Narratives around AI tend to be all-or-nothing: Either we’re cooked or it’s all hype. Watching the filmmaker work with AI software—morning iced coffee in hand, brown hair and beard lightly unkempt—is quirkier and less dramatic than all that. It’s like dropping in on puppy school. The tools keep ignoring instructions, making odd choices, or veering entirely off-course. But with care and patience, he reins them in, eventually coaxing out eight minutes of densely scripted original TV.

In this case, those eight minutes constituted the latest episode in the sci-fi cinematic universe that the filmmaker has created under the name Neural Viz. The project started in 2024 with a mockumentary web series called Unanswered Oddities, a talking-head TV show from a future where the Earth is inhabited by creatures called glurons, who engage in Ancient Aliens–style speculation about their human predecessors. Each episode explores a different (and badly mispronounced) aspect of “hooman” civilization, like America, exercise, or the NFL. At first it seemed like a funny, self-contained bit.

But then the universe, known as the Monoverse, started to expand. Neural Viz churned out episodes of different series from the same gluron TV network, Monovision: a documentary cop show, a UFC-style show about fighting bugs. Then came podcasts, street interviews. Subplots and arcs started to emerge between videos, with romances forming, religious cults lurking in the background, and grainy archival footage surfacing about the true circumstances that wiped out humanity.
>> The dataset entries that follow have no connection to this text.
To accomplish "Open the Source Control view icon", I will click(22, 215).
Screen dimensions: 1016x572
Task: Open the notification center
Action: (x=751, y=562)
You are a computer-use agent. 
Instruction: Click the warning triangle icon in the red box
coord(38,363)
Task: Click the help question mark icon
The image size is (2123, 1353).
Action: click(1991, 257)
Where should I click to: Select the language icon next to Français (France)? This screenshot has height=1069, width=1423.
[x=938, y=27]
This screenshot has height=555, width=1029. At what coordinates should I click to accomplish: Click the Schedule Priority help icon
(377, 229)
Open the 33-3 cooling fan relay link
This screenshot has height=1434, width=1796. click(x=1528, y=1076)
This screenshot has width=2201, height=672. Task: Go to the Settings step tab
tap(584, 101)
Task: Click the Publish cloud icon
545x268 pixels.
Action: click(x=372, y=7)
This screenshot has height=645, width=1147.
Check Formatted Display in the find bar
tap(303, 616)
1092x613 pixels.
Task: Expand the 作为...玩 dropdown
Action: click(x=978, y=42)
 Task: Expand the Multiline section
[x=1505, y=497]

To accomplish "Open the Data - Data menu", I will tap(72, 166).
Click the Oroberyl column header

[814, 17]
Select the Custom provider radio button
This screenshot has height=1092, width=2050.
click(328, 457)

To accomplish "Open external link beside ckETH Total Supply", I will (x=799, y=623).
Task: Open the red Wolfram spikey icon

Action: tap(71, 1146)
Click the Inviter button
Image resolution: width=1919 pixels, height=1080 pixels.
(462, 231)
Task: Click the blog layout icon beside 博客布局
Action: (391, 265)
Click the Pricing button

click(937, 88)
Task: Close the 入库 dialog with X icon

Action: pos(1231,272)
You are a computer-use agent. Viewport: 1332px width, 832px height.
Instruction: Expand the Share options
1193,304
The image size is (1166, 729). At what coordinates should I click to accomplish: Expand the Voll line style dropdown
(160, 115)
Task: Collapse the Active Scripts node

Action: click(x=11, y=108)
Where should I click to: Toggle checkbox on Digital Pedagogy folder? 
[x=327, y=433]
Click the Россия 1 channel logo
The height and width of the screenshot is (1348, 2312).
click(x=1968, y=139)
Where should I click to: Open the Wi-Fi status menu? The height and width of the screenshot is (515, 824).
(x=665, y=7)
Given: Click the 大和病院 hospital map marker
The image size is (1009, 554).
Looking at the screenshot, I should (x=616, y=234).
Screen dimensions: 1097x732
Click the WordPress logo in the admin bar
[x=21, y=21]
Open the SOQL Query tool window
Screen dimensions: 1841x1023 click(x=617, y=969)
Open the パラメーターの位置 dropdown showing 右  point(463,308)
Before long, the filmmaker had built an entire world with its own language, characters, and lore, all of it made with AI.

Neural Viz became a cult hit—a favorite of Redditors and AI nerds on Twitter—then a hit-hit, with individual videos racking up hundreds of thousands of views on YouTube and millions on TikTok and Instagram.

But beyond any measures of popularity, Neural Viz counts as a historic accomplishment: It is among the first pieces of AI filmmaking that truly does not suck. The words “AI video” tend to conjure the worst possible associations: hippos on diving boards, babies flying airplanes, Will Smith eating spaghetti, Trump and Barack Obama kissing. In other words, slop. The medium’s reputation is understandably negative, for reasons both aesthetic and political. The bots will ruin Hollywood and destroy jobs, the argument goes, and drive audiences even deeper into their algorithm-induced stupor.